Can you format every line of the listing below as a Markdown table with the columns "Row" and "Entry", numbering the rows and skipping blank lines? Leave the pictures out of your table.
** start of Records for this exercise **
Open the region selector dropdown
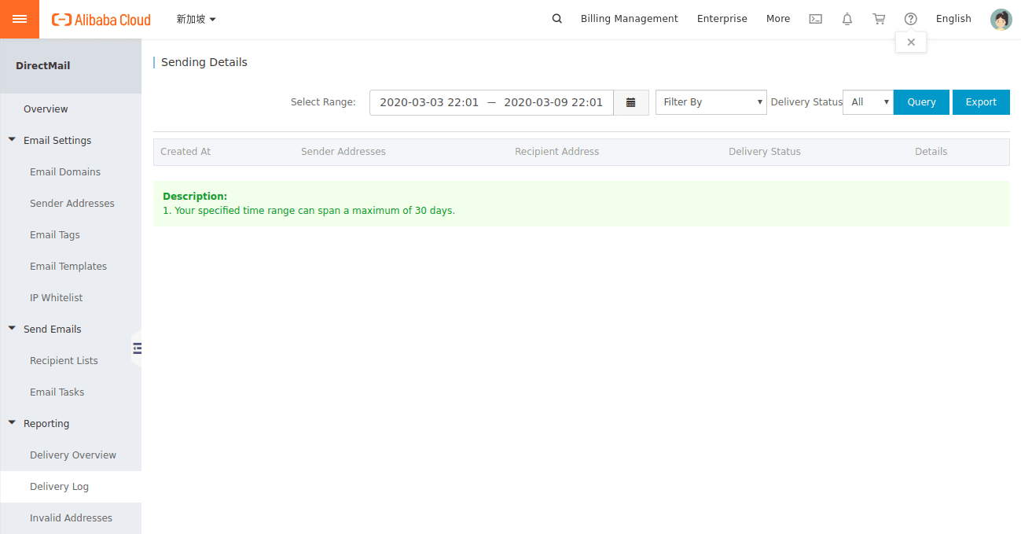 [x=196, y=19]
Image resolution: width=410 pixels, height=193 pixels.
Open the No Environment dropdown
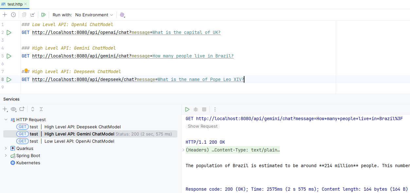[94, 15]
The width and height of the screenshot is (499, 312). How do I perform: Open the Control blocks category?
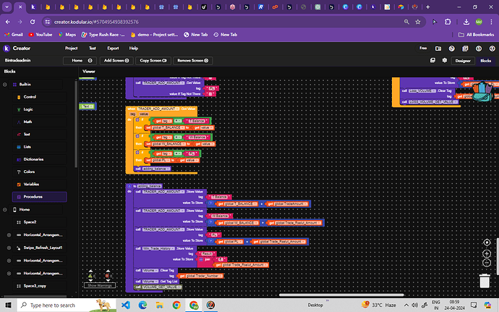tap(30, 96)
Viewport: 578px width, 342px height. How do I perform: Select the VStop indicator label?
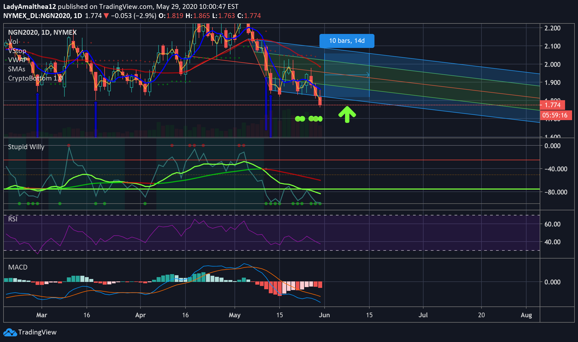pyautogui.click(x=17, y=51)
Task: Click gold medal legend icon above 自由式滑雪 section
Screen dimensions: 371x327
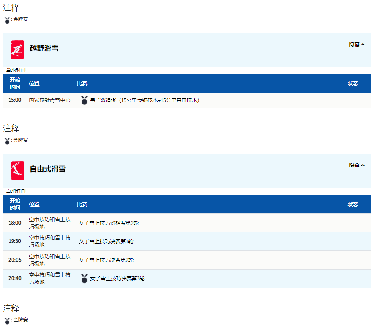Action: pos(7,141)
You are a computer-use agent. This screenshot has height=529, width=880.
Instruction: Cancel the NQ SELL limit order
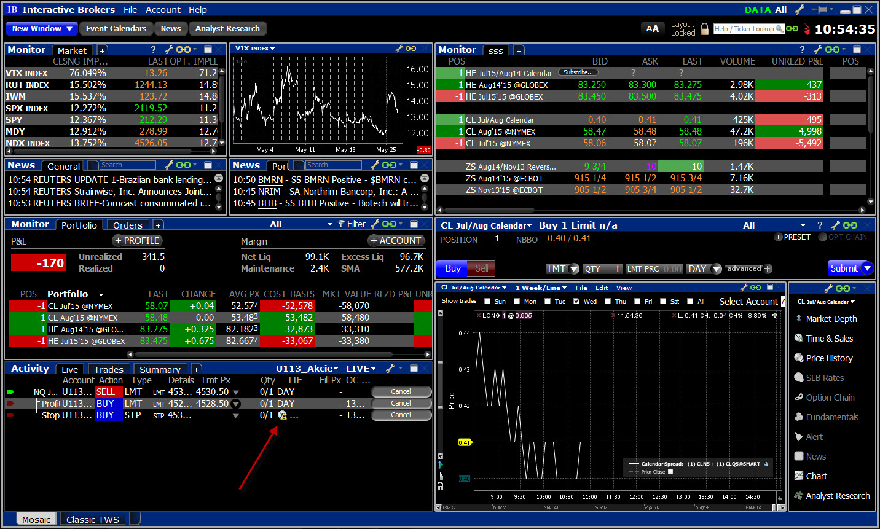coord(401,392)
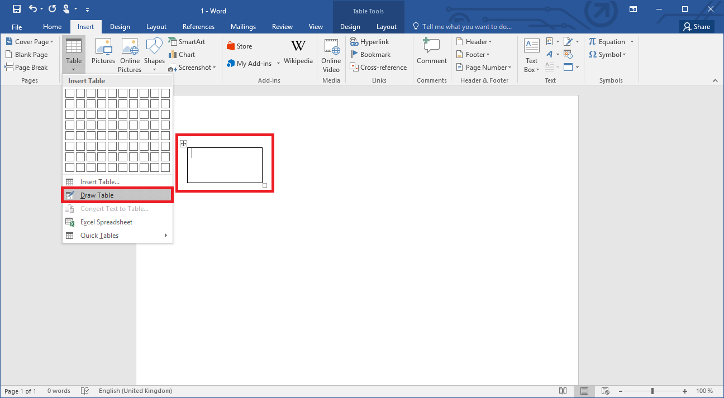Toggle Web Layout view

605,391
** end of Records for this exercise **
#### [Worked answer]
| Row | Entry |
|---|---|
| 1 | Open the region selector dropdown |
| 2 |  [x=196, y=19] |
| 3 | Image resolution: width=410 pixels, height=193 pixels. |
| 4 | Open the No Environment dropdown |
| 5 | [94, 15] |
| 6 | The width and height of the screenshot is (499, 312). How do I perform: Open the Control blocks category? |
| 7 | tap(30, 96) |
| 8 | Viewport: 578px width, 342px height. How do I perform: Select the VStop indicator label? |
| 9 | pyautogui.click(x=17, y=51) |
| 10 | Task: Click gold medal legend icon above 自由式滑雪 section |
| 11 | Screen dimensions: 371x327 |
| 12 | Action: pos(7,141) |
| 13 | You are a computer-use agent. This screenshot has height=529, width=880. |
| 14 | Instruction: Cancel the NQ SELL limit order |
| 15 | coord(401,392) |
| 16 | Toggle Web Layout view |
| 17 | 605,391 |